Planning and planting an orchard doesn't need to be hard. All you need is someone to spend an unfeasibly long time choosing a selection of trees designed to give you fruit for most of the year. And then plant them for you.
Which is where Her Outdoors comes in (and even helps me write the post so I can get away with doing even less).
Without lots of technical detail (pollinating partners etc), this is the orchard now putting its roots down in ecovallee:
o Cherries - a Burlat and a Geant d'Hedelfingen - both sweet eating cherries that will fruit in May-June
o Peaches - one white and one yellow, to fruit in July-August (assuming current weather patterns)

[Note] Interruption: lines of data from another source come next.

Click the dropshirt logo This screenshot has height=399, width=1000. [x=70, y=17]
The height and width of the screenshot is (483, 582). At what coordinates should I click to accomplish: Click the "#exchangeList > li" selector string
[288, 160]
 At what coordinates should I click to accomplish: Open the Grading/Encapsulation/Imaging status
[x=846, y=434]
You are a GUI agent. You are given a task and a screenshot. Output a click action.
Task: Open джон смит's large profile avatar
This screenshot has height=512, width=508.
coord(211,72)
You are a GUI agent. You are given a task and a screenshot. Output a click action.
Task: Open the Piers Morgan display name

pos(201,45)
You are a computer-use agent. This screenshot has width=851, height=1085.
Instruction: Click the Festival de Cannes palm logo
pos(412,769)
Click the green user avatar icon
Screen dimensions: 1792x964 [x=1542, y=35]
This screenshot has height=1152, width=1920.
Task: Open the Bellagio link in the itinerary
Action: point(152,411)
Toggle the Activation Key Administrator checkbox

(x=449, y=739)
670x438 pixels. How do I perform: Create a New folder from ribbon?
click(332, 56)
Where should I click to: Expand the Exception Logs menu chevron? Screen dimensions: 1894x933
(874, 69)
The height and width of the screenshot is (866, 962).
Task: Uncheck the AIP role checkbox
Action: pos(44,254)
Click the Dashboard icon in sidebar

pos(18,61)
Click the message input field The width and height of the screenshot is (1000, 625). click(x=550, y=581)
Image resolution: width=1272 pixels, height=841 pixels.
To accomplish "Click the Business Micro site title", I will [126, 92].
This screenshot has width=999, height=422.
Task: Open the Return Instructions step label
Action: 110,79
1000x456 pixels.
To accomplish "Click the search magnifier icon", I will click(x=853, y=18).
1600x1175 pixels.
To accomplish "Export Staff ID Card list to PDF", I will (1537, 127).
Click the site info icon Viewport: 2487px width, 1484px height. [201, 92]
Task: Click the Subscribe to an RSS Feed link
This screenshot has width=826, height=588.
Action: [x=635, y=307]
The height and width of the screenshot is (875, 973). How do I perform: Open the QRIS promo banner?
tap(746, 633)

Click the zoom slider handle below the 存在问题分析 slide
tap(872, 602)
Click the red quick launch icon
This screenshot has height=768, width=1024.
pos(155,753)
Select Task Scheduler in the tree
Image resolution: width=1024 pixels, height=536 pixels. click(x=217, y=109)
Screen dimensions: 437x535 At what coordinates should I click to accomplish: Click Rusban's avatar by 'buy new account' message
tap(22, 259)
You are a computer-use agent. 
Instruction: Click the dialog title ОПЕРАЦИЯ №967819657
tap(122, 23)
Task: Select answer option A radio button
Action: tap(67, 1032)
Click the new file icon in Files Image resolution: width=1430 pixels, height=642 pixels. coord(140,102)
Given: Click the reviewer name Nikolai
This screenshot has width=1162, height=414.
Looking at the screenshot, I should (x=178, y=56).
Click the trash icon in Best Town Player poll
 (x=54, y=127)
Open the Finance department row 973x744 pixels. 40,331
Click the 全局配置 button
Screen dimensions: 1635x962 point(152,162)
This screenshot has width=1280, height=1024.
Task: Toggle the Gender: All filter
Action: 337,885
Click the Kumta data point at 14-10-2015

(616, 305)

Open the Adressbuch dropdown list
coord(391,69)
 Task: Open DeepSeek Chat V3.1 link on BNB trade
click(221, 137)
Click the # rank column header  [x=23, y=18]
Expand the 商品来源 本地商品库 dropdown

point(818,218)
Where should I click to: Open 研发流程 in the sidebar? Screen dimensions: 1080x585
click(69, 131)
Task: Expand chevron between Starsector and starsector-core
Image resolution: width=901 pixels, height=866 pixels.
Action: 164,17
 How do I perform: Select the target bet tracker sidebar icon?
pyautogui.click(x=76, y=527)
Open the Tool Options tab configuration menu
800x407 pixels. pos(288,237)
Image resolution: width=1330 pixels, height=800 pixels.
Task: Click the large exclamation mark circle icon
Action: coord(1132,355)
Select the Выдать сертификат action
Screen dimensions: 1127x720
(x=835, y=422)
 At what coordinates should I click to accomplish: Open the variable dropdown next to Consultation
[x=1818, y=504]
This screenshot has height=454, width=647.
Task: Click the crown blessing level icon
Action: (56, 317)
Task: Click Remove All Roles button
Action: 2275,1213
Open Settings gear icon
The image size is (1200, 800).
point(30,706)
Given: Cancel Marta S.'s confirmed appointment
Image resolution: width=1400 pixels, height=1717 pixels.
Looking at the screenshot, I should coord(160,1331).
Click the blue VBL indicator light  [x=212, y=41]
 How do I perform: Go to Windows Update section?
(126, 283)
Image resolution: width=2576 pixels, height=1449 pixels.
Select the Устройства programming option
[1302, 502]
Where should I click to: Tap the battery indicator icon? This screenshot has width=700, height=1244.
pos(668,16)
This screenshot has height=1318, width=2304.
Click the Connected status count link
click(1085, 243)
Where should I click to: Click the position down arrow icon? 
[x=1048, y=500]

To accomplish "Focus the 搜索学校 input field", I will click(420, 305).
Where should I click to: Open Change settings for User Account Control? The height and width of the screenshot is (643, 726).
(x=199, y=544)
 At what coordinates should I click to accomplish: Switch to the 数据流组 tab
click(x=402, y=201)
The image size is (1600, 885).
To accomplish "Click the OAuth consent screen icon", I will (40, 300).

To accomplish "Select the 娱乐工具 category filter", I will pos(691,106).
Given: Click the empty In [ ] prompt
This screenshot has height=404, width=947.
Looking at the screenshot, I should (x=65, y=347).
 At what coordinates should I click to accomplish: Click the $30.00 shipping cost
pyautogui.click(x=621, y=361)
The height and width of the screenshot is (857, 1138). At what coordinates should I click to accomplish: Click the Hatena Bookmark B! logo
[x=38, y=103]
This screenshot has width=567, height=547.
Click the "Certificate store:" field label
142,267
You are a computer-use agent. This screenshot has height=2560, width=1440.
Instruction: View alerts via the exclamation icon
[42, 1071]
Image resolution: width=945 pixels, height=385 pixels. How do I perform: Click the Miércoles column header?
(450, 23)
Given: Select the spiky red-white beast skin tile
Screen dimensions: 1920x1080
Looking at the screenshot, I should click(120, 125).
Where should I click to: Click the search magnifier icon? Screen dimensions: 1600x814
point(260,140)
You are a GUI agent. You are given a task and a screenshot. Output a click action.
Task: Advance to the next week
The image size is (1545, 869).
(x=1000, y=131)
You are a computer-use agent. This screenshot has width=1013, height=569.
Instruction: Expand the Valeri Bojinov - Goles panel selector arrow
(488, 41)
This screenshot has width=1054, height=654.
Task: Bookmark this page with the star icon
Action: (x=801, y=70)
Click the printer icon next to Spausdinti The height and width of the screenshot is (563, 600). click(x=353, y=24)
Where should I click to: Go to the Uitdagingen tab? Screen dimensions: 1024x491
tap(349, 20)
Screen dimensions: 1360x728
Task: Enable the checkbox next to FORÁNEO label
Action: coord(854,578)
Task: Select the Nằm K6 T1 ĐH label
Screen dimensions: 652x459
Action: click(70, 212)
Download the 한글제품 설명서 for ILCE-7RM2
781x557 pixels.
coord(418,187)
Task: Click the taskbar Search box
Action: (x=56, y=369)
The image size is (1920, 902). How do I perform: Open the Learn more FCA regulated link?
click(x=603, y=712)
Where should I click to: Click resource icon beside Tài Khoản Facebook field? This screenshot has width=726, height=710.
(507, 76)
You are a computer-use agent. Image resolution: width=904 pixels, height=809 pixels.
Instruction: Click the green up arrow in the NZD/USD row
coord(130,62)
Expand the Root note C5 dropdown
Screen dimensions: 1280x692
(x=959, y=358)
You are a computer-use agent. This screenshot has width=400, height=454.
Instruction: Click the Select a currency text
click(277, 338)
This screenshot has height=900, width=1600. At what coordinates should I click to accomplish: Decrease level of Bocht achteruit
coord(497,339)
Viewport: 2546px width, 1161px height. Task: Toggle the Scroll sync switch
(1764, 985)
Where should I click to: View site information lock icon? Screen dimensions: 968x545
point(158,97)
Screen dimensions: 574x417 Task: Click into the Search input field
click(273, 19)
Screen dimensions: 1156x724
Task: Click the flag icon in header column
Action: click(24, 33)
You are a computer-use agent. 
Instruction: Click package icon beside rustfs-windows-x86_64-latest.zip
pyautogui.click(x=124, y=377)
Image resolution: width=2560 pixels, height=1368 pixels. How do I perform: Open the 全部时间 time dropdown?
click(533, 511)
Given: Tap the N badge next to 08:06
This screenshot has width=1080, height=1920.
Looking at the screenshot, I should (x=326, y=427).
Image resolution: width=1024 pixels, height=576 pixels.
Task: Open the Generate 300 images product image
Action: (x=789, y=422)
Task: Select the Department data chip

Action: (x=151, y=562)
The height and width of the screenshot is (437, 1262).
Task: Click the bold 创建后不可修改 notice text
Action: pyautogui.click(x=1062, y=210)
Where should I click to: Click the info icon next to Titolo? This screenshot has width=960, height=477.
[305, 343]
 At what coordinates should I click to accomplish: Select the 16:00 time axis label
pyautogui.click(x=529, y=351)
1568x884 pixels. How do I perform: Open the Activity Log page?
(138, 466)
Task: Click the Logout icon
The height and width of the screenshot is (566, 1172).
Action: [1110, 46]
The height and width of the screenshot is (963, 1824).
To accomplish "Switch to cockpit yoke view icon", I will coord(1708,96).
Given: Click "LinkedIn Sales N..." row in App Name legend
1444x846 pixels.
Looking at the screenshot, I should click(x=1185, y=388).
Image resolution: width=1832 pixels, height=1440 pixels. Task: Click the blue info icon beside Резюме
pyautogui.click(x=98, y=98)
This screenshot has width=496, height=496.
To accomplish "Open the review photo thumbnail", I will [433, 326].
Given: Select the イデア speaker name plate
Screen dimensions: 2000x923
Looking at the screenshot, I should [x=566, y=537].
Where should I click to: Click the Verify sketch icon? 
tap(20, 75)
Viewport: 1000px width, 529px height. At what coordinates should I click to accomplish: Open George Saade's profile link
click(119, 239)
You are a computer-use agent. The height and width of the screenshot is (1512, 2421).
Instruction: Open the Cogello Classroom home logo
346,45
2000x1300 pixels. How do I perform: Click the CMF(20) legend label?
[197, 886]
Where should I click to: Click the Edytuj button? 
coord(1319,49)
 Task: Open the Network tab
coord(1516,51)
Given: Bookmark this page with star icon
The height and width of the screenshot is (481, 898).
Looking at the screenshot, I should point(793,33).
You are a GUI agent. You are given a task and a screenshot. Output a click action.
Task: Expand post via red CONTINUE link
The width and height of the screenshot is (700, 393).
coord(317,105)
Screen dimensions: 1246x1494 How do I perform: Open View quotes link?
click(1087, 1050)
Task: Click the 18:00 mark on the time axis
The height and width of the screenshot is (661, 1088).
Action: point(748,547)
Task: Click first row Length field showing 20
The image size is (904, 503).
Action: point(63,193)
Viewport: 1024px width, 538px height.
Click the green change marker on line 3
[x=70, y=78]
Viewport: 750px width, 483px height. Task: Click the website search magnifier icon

o Plums (this is news to me) - a Reine-Claude d'Oullins and a Reine-Claude Violette (good luck finding these in B&Q) - fruiting in August-September
o Pears - a William Rouge and a Doyenne du Comice (apparently the pear of all pears) - fruiting August & October
o Apples - a Cox's Orange Pippin (October), a Belle de Boskoop (December-February) and a Reinette de Brive (January-March but will store until May, when the cherries start)
Even with three-year-old trees, you'll also need to wait two years (TWO YEARS!) before you can put your fruit on your table (if you're going to paint it) or in your stomach. It's a long-term project.
Not too long term, though. The trees will need replacing in 20-60 years. By which time Her Outdoors may need a little help. Any volunteers?